Geoingegneria clandestina in televisione

Ospite in una recente puntata della trasmissione televisiva [ LINK ] condotta da Stephen Colbert, “The Colbert report”, lo “scienziato” ambientale David Keith ha affermato che per contrastare il cosiddetto “riscaldamento globale” (sic), si potrebbero disperdere nell’ambiente tonnellate di biossido di zolfo. La ghiotta occasione per la propaganda alla geoingegneria soft è offerta dal lancio del libro scritto dal “ricercatore”. Il saggio ha un titolo esplicito, “The case for climate engineering”.

E’ il solito “rimedio” su cui insistono i geoingegneri, una “risoluzione” presentata come progetto, mentre è da decenni che l’aviazione militare e civile stanno diffondendo veleni a iosa.
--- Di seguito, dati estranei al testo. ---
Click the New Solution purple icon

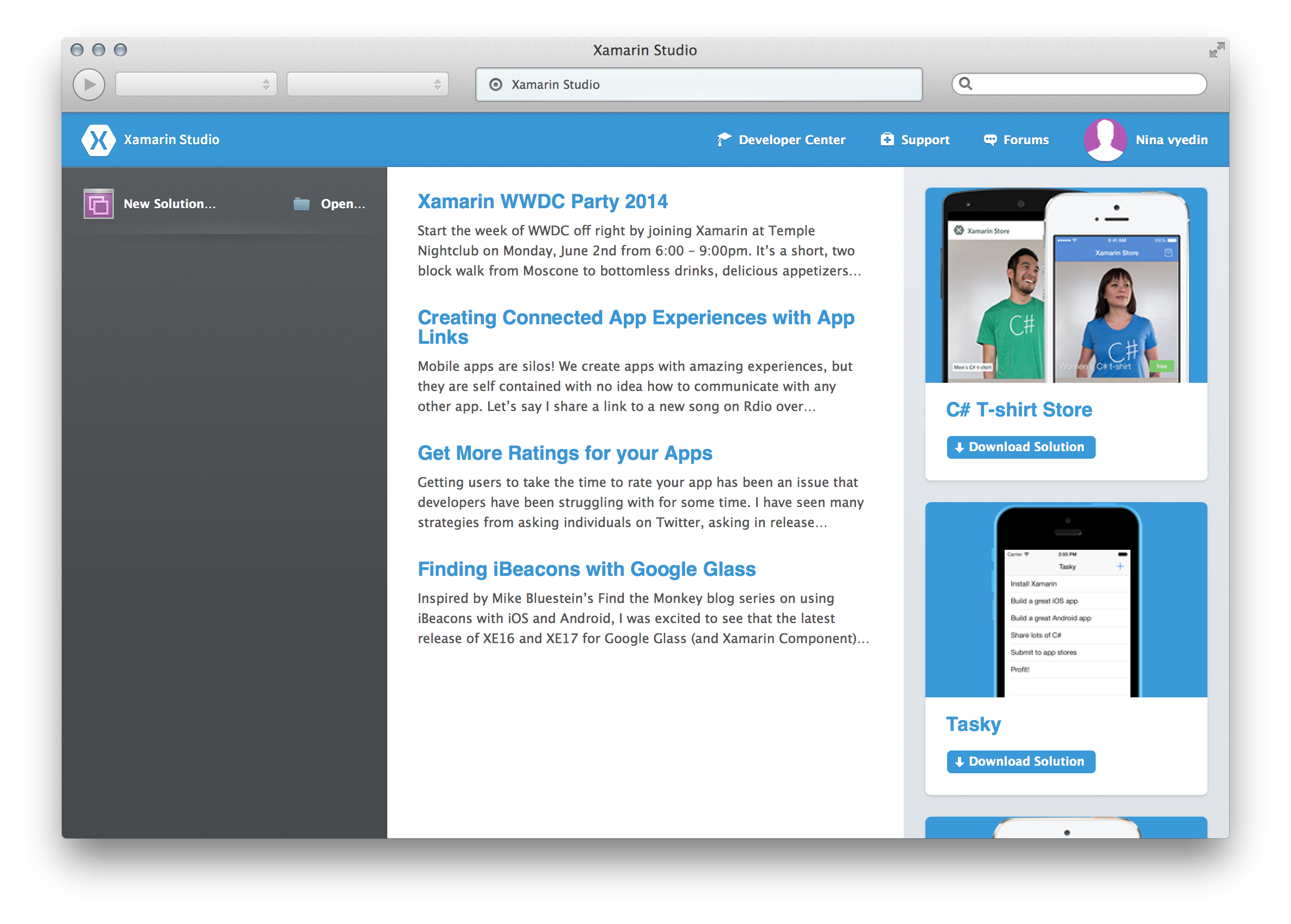click(x=99, y=204)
Insomma, la classica foglia di fico. Colbert, però, sornione ed ironico, ha incalzato l’interlocutore, evocando quelle flotte di aerei seguiti da scie che potrebbero contenere composti chimici. Keith ha nicchiato e si è trincerato dietro qualche battuta stupida. E’ evidente che Colbert, come molti altri, conosce la verità: sono i governi responsabili dell’avvelenamento dei biomi. La denuncia del genocidio globale, anche se con toni faceti ai limiti del ridicolo, ha espugnato uno studio televisivo.

Una rete televisiva spagnola ha dedicato un dossier [ LINK ] ai filamenti polimerici raccolti ed analizzati da testimoni di voli chimici. Nel programma un attivista chiarisce che le fibre in oggetto non sono ragnatele, mentre un chimico, Luis Alamencos, illustra le conclusioni degli esami condotti: sono fibre di origine artificiale, polimeri contenenti nanoparticelle metalliche. La loro viscosità e resistenza è superiore a quelle delle tele secrete dagli Aracnidi. L’esperto ha aggiunto che questi polimeri, da alcuni anni reperiti ad ogni latitudine dopo il passaggio degli aerei chimici, possono essere dannosi per l’ambiente e la salute umana. Il loro pH è risultato 4,7: il pH da 4,5 a 4,7 è quello delle piogge acide. I risultati, cui è giunto lo specialista iberico, collimano con quelli di altri ricercatori in altri paesi.

In Italia, invece, che cosa ci propina il piccolo schermo? Matteo Renzi, lo spocchioso e vanesio neo-segretario del Partito demoncratico, l’omuncolo smorfioso che schernisce gli attivisti, invocando il trattamento sanitario obbligatorio [ LINK ] per chi osi menzionare le “scie chimiche” ed i microprocessori sottocutanei. Per il negazionista fiorentino non proponiamo alcun trattamento, perché sappiamo che sarebbe del tutto vano. Ospite del conduttore di “Ballarò”, il “giornalista” leccato da una mucca, il sindaco travicello ha oltraggiato in modo gravissimo e minaccioso i cittadini che denunciano la “guerra climatica”.

Tra l’altro, scavando un po’, si scopre che Renzi, come Enrico Letta, altro non è che il solito democristiano travestito e stagionato, un poveretto alle dipendenze dei poteri mondialisti.

Pescando nella palude mefitica della fielevisione italiota, abbocca all’amo Daria Bignardi che, riciclatasi come articolista per “Vanity fair”, si è unita al coro starnazzante degli occultatori in un suo temino dalla sintassi sgangherata e dal lessico barbaro. Confrontate a Renzi ed alla Bignardi, le “invasioni barbariche” sono una benedizione.